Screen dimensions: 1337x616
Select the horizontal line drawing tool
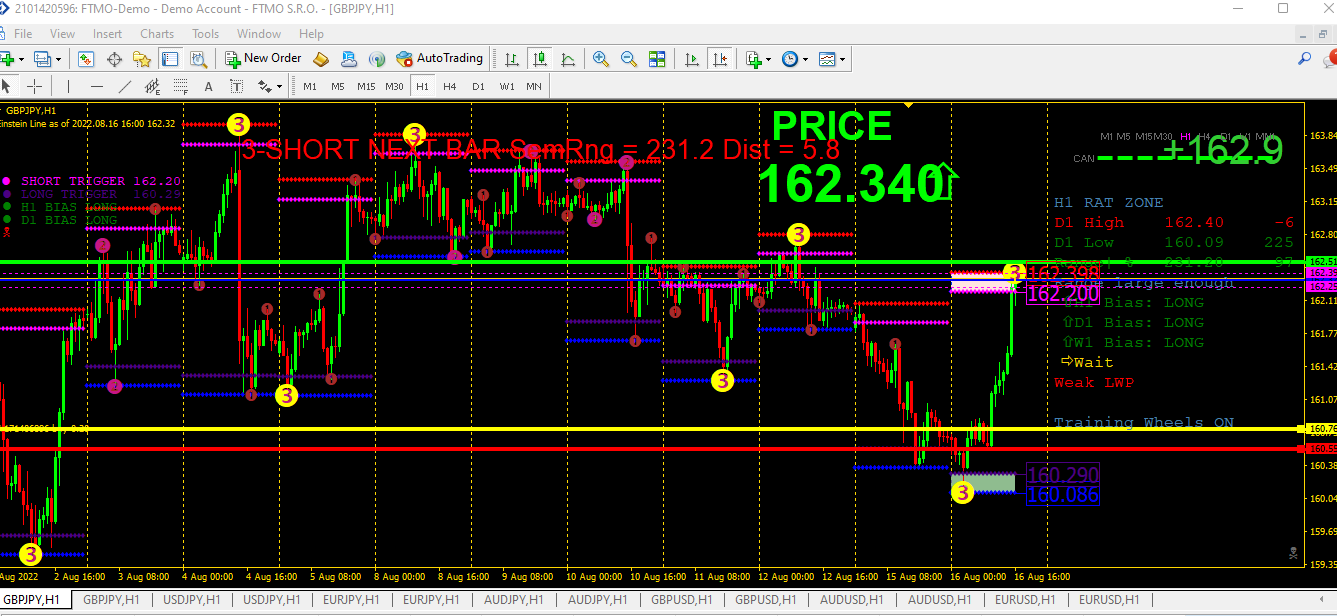(96, 86)
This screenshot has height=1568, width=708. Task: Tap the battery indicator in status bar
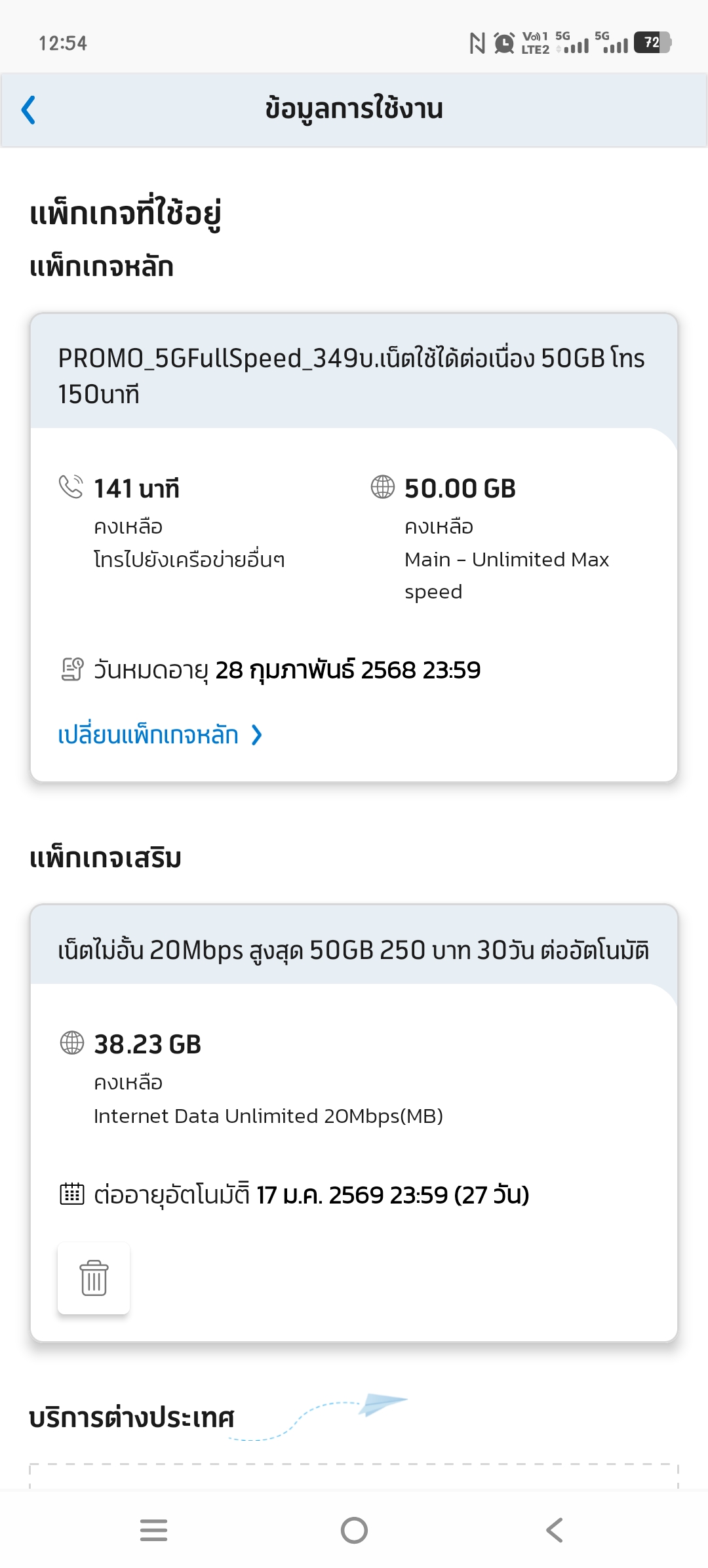tap(652, 43)
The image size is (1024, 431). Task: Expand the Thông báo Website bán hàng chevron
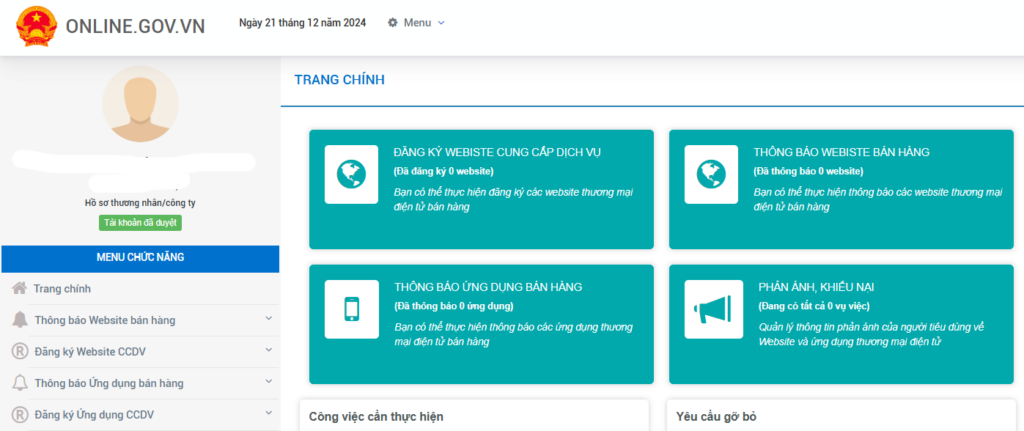[x=268, y=319]
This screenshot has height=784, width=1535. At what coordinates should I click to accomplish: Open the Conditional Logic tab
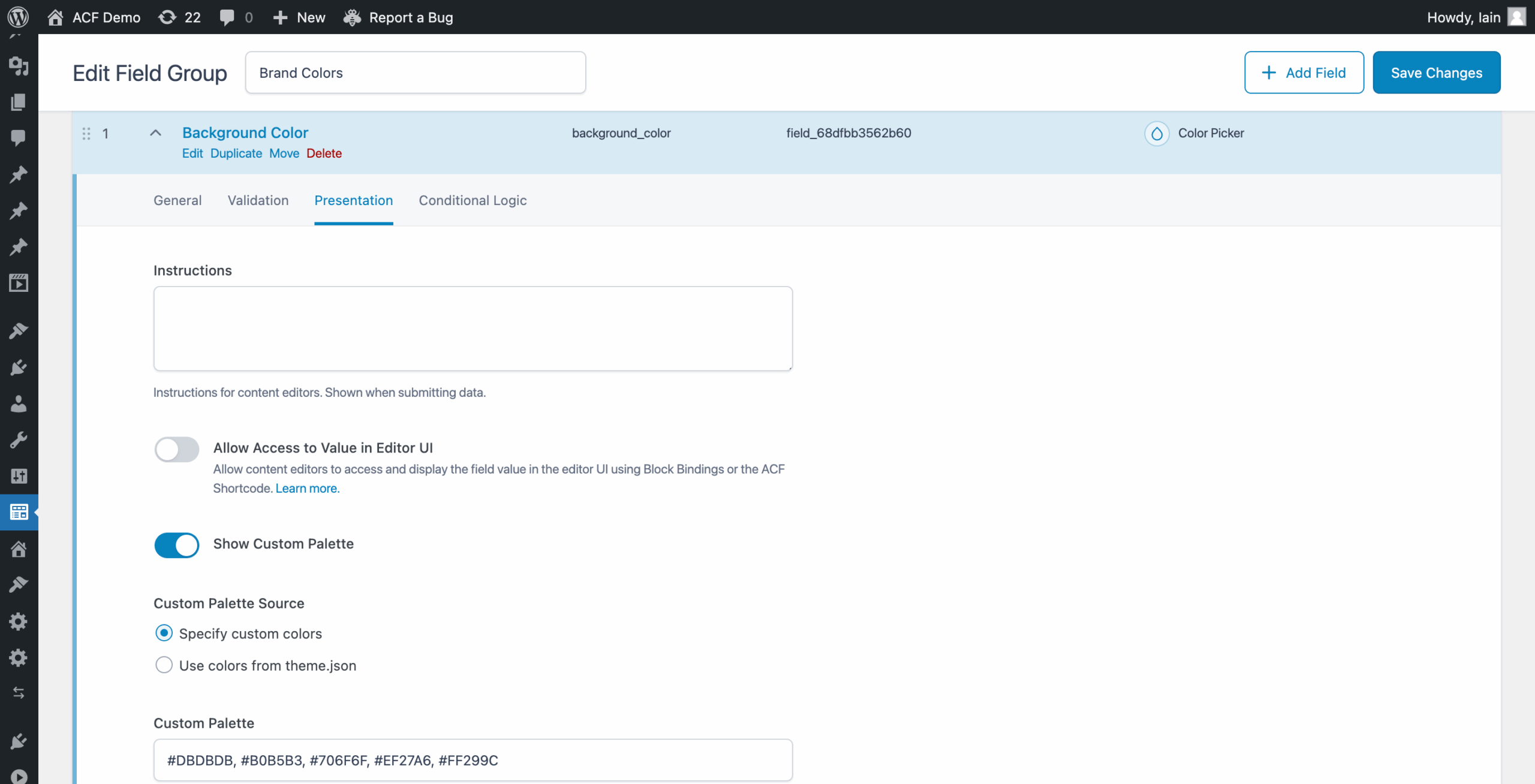[472, 200]
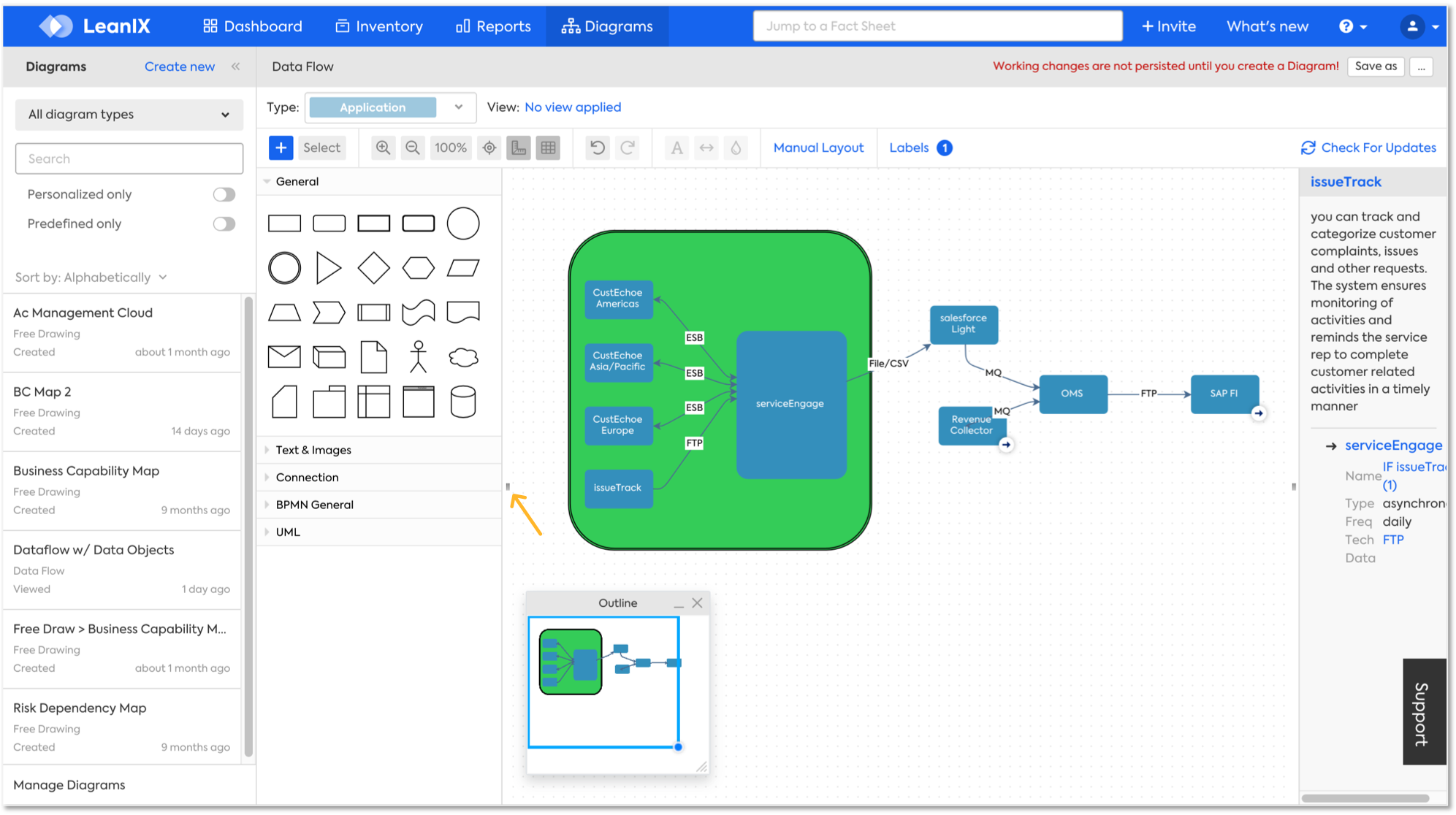Click the fit-to-center target icon
This screenshot has height=815, width=1456.
pyautogui.click(x=489, y=148)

→ **Stated task**: Reproduce everything from the line containing "This screenshot has height=784, width=1535." down to the end of the records, leaving out the pictures.

→ **Answer**:
This screenshot has height=784, width=1535. At what coordinates should I click to accomplish: Open the Conditional Logic tab
[472, 200]
Click the fit-to-center target icon
This screenshot has height=815, width=1456.
pyautogui.click(x=489, y=148)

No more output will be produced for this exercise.